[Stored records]
□ □ □

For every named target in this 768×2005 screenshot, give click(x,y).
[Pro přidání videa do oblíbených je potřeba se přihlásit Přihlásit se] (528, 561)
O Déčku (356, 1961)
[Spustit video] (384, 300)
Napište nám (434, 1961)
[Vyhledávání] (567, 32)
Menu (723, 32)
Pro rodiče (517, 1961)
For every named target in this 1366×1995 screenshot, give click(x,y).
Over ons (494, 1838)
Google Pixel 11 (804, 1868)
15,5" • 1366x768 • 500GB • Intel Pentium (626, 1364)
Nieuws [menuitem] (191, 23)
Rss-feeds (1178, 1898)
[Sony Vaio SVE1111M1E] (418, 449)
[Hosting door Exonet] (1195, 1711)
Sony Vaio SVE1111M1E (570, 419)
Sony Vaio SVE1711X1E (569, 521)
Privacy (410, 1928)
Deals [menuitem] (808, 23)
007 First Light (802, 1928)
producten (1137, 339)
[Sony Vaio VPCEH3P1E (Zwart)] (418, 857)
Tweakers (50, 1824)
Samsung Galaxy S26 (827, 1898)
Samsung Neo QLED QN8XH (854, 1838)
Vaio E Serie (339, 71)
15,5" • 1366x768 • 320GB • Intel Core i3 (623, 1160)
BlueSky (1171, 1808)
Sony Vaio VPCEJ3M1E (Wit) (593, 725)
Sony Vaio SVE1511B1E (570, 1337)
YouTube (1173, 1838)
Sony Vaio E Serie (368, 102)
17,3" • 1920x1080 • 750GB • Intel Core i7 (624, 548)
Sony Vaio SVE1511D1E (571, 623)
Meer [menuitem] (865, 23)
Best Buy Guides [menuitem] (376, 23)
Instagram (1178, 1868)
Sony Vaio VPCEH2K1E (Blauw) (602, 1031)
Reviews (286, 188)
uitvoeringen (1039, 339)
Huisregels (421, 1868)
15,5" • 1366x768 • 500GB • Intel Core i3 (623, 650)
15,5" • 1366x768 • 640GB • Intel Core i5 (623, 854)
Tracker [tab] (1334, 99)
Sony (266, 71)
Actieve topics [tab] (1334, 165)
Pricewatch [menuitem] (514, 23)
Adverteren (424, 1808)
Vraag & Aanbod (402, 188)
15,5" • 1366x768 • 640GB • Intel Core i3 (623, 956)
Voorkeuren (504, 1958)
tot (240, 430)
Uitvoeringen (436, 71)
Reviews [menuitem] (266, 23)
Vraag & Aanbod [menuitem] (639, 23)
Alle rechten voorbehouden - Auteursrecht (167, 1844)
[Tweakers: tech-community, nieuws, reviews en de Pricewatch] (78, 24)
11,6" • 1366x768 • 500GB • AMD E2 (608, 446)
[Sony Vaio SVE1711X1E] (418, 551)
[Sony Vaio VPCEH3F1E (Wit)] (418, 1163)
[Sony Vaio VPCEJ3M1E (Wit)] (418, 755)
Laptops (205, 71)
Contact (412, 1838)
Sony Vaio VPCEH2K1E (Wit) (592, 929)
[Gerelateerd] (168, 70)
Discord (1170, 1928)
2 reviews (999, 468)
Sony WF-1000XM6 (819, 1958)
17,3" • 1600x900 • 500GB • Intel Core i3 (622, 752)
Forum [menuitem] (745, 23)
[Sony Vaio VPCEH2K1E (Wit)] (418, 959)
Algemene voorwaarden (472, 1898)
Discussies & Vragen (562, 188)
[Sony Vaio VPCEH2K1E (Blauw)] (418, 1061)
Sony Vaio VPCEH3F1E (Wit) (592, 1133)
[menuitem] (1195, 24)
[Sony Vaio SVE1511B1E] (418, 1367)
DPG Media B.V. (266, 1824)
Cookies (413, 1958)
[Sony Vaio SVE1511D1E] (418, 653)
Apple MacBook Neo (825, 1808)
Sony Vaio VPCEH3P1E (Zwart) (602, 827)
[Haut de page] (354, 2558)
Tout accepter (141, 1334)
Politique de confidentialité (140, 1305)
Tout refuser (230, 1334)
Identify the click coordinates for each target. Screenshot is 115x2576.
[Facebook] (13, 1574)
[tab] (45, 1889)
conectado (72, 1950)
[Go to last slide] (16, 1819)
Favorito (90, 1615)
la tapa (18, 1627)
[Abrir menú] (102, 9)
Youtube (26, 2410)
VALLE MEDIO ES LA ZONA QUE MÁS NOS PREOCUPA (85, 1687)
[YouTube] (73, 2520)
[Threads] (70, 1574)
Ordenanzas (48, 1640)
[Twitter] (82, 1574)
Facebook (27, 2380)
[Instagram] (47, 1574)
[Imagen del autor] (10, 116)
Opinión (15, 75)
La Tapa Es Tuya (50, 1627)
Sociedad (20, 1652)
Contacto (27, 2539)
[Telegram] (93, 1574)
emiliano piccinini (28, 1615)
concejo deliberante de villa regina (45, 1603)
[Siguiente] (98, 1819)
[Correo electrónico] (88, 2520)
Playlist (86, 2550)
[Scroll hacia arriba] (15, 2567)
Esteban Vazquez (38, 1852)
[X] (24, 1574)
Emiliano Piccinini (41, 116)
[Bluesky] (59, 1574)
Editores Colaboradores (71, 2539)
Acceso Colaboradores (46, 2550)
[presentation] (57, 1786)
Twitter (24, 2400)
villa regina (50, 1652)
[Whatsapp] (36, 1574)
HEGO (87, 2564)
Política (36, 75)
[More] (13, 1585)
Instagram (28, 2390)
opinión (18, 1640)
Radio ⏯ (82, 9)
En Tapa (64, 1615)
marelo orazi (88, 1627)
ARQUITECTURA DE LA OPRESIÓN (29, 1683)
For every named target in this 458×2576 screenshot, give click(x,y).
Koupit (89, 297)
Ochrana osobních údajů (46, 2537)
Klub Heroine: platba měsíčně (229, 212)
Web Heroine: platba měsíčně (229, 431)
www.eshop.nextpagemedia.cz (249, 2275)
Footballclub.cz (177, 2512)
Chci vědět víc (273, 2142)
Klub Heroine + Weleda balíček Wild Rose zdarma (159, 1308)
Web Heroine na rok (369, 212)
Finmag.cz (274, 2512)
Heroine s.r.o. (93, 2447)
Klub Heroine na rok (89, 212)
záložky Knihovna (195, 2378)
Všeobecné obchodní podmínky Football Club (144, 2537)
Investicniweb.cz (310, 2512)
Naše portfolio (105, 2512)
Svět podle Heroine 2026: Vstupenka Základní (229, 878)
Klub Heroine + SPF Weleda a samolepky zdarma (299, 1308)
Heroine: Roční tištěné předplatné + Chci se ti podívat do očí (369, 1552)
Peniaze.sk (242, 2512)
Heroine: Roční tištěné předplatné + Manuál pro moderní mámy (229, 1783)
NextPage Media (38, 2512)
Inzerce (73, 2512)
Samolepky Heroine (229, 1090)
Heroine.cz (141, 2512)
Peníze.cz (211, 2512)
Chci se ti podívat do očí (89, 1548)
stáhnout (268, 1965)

□ □ □

Your objective: Could you restate, word for word, the lines above from the one with "Tracker [tab] (1334, 99)" to the one with "Youtube (26, 2410)", both included?

Task result:
Tracker [tab] (1334, 99)
Sony (266, 71)
Actieve topics [tab] (1334, 165)
Pricewatch [menuitem] (514, 23)
Adverteren (424, 1808)
Vraag & Aanbod (402, 188)
15,5" • 1366x768 • 640GB • Intel Core i3 (623, 956)
Voorkeuren (504, 1958)
tot (240, 430)
Uitvoeringen (436, 71)
Reviews [menuitem] (266, 23)
Vraag & Aanbod [menuitem] (639, 23)
Alle rechten voorbehouden - Auteursrecht (167, 1844)
[Tweakers: tech-community, nieuws, reviews en de Pricewatch] (78, 24)
11,6" • 1366x768 • 500GB • AMD E2 (608, 446)
[Sony Vaio SVE1711X1E] (418, 551)
[Sony Vaio VPCEH3F1E (Wit)] (418, 1163)
[Sony Vaio VPCEJ3M1E (Wit)] (418, 755)
Laptops (205, 71)
Contact (412, 1838)
Sony Vaio VPCEH2K1E (Wit) (592, 929)
[Gerelateerd] (168, 70)
Discord (1170, 1928)
2 reviews (999, 468)
Sony WF-1000XM6 (819, 1958)
17,3" • 1600x900 • 500GB • Intel Core i3 (622, 752)
Forum [menuitem] (745, 23)
[Sony Vaio VPCEH2K1E (Wit)] (418, 959)
Algemene voorwaarden (472, 1898)
Discussies & Vragen (562, 188)
[Sony Vaio VPCEH2K1E (Blauw)] (418, 1061)
Sony Vaio VPCEH3F1E (Wit) (592, 1133)
[menuitem] (1195, 24)
[Sony Vaio SVE1511B1E] (418, 1367)
DPG Media B.V. (266, 1824)
Cookies (413, 1958)
[Sony Vaio SVE1511D1E] (418, 653)
Apple MacBook Neo (825, 1808)
Sony Vaio VPCEH3P1E (Zwart) (602, 827)
[Haut de page] (354, 2558)
Tout accepter (141, 1334)
Politique de confidentialité (140, 1305)
Tout refuser (230, 1334)
Identify the click coordinates for each target. Screenshot is 115x2576.
[Facebook] (13, 1574)
[tab] (45, 1889)
conectado (72, 1950)
[Go to last slide] (16, 1819)
Favorito (90, 1615)
la tapa (18, 1627)
[Abrir menú] (102, 9)
Youtube (26, 2410)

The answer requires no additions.